* **What you should do**:
From the Spark window function thread below, quote the passage that begins with the words "Le mer. 5 juil." and ends after the words "for a window.".
---------- Text to read ----------
Re: Spark | Window Function |

2017-07-06 Thread Julien CHAMP
Thx a lot for your answer Radhwane :)


I have some (many) use case with such needs of Long in window function. As
said in the bug report, I can store events in ms in a dataframe, and want
to count the number of events in past 10 years ( requiring a Long value )

-> *Let's imagine that this window is used on timestamp values in ms : I
can ask for a window with a range between [-216000L, 0] and only have a
few values inside, not necessarily 216000L. I can understand the
limitaion for the rowBetween() method but the rangeBetween() method is nice
for this kind of usage.*


The solution with self join seems nice, but 2 questions :

- regarding performances, will it be as fast as window function ?

- can I use my own aggregate function ( for example a Geometric Mean ) with
your solution ? ( using this :
https://docs.databricks.com/spark/latest/spark-sql/udaf-scala.html ?



Thanks again,

Regards,


Julien



Le mer. 5 juil. 2017 à 19:18, Radhwane Chebaane 
a écrit :

> Hi Julien,
>
>
> Although this is a strange bug in Spark, it's rare to need more than
> Integer max value size for a window.
>
> Nevertheless, most of the window functions can be expressed with
> self-joins. Hence, your problem may be solved with this example:
>
> If input data as follow:
>
> +---+-+-+
> | id|timestamp|value|
> +---+-+-+
> |  B|1|  100|
> |  B|10010|   50|
> |  B|10020|  200|
> |  B|25000|  500|
> +---+-+-+
>
> And the window is  (-20L, 0)
---------- Dataset content ----------
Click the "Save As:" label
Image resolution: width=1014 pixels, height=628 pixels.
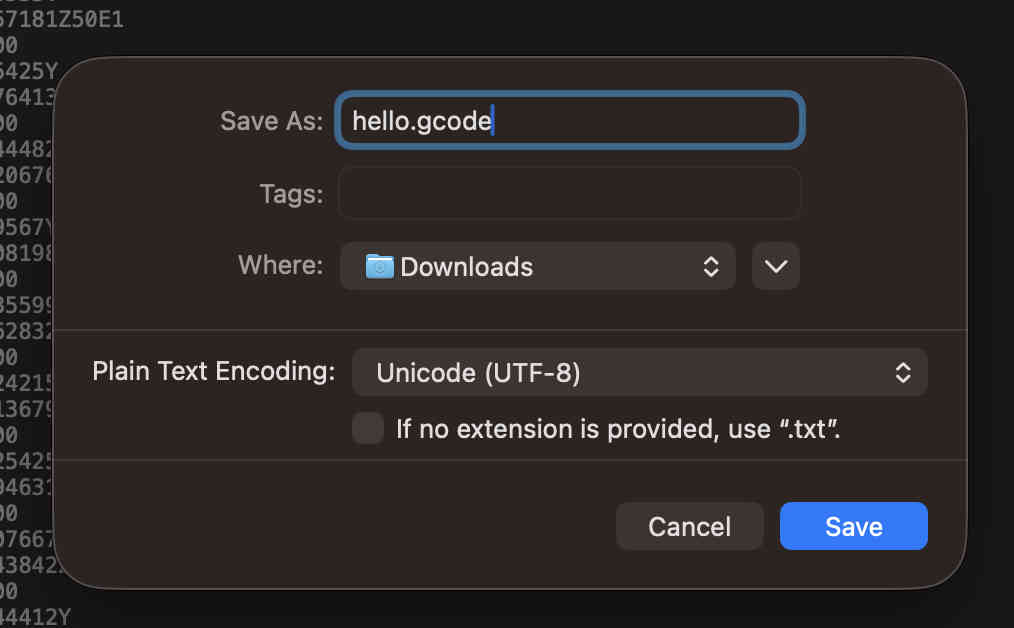[271, 121]
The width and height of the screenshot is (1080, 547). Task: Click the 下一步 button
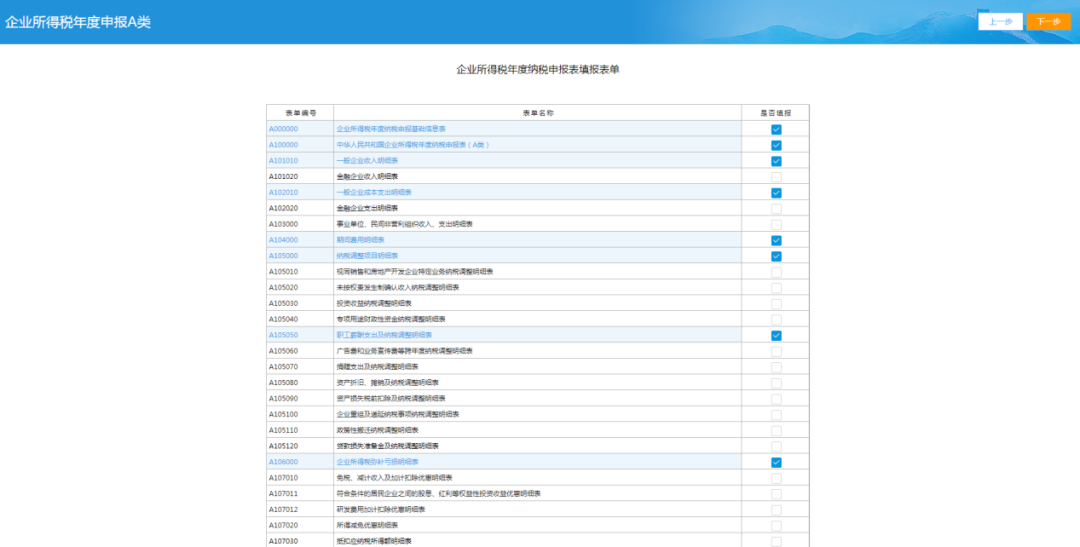click(1048, 21)
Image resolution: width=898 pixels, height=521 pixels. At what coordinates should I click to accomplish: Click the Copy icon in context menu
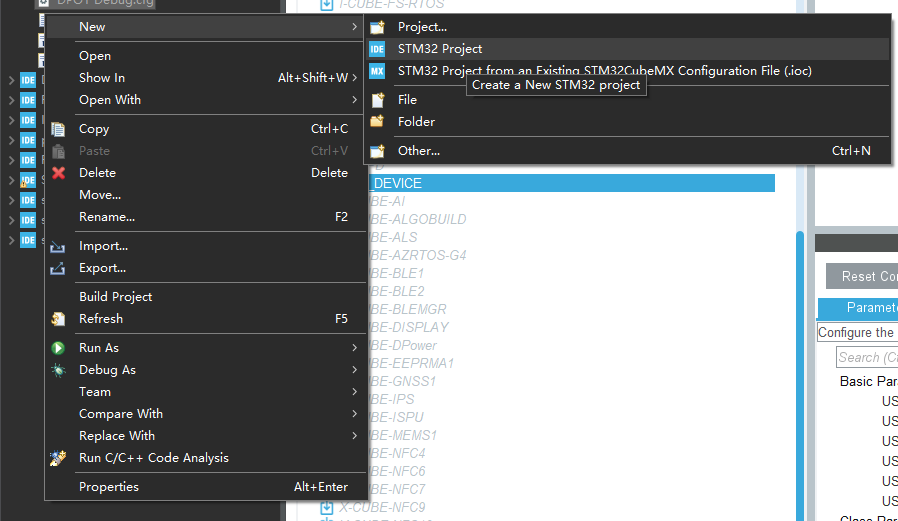(58, 129)
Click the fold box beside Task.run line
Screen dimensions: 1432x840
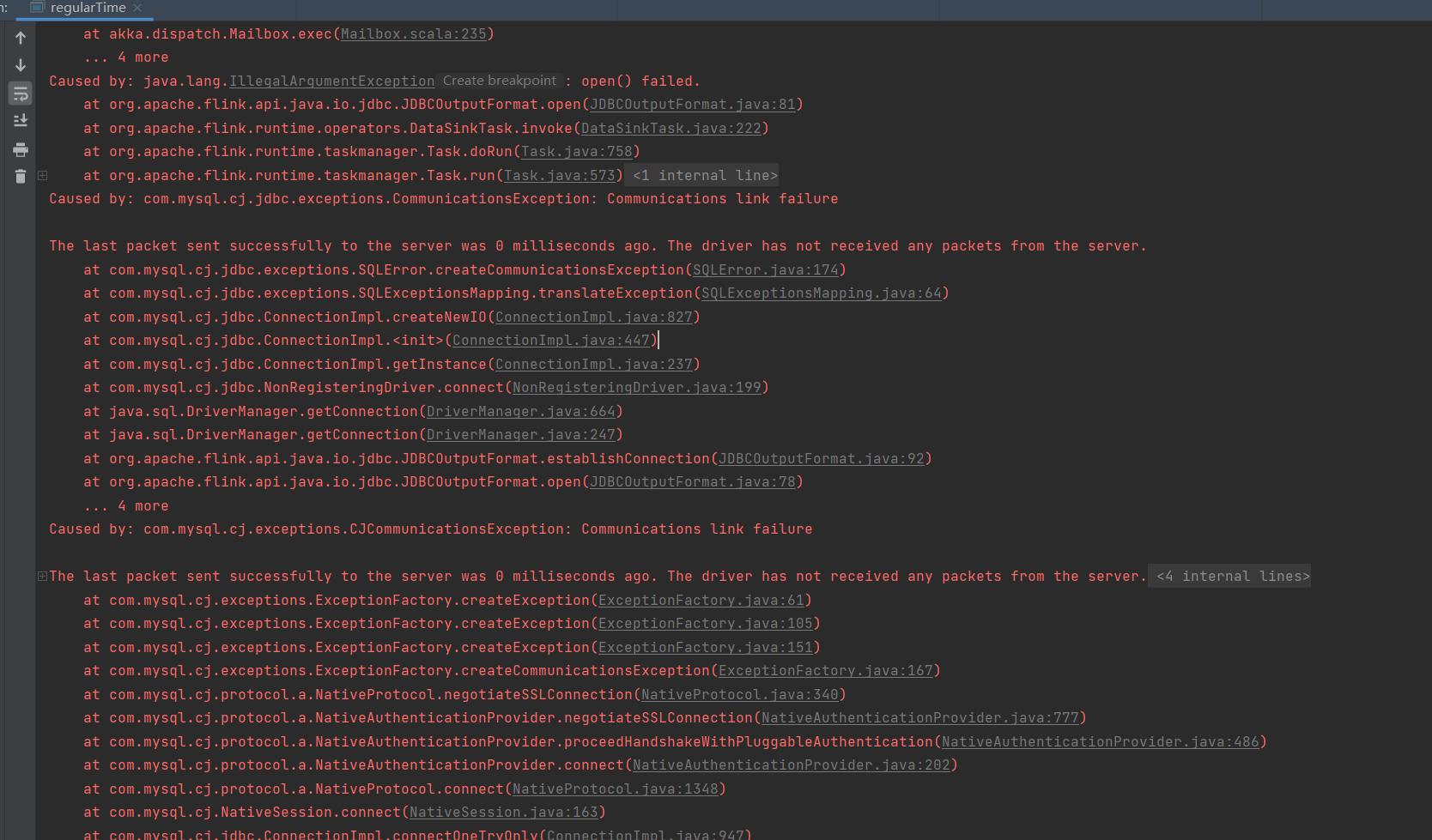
----------
* **The reply**:
Le mer. 5 juil. 2017 à 19:18, Radhwane Chebaane 
a écrit :

> Hi Julien,
>
>
> Although this is a strange bug in Spark, it's rare to need more than
> Integer max value size for a window.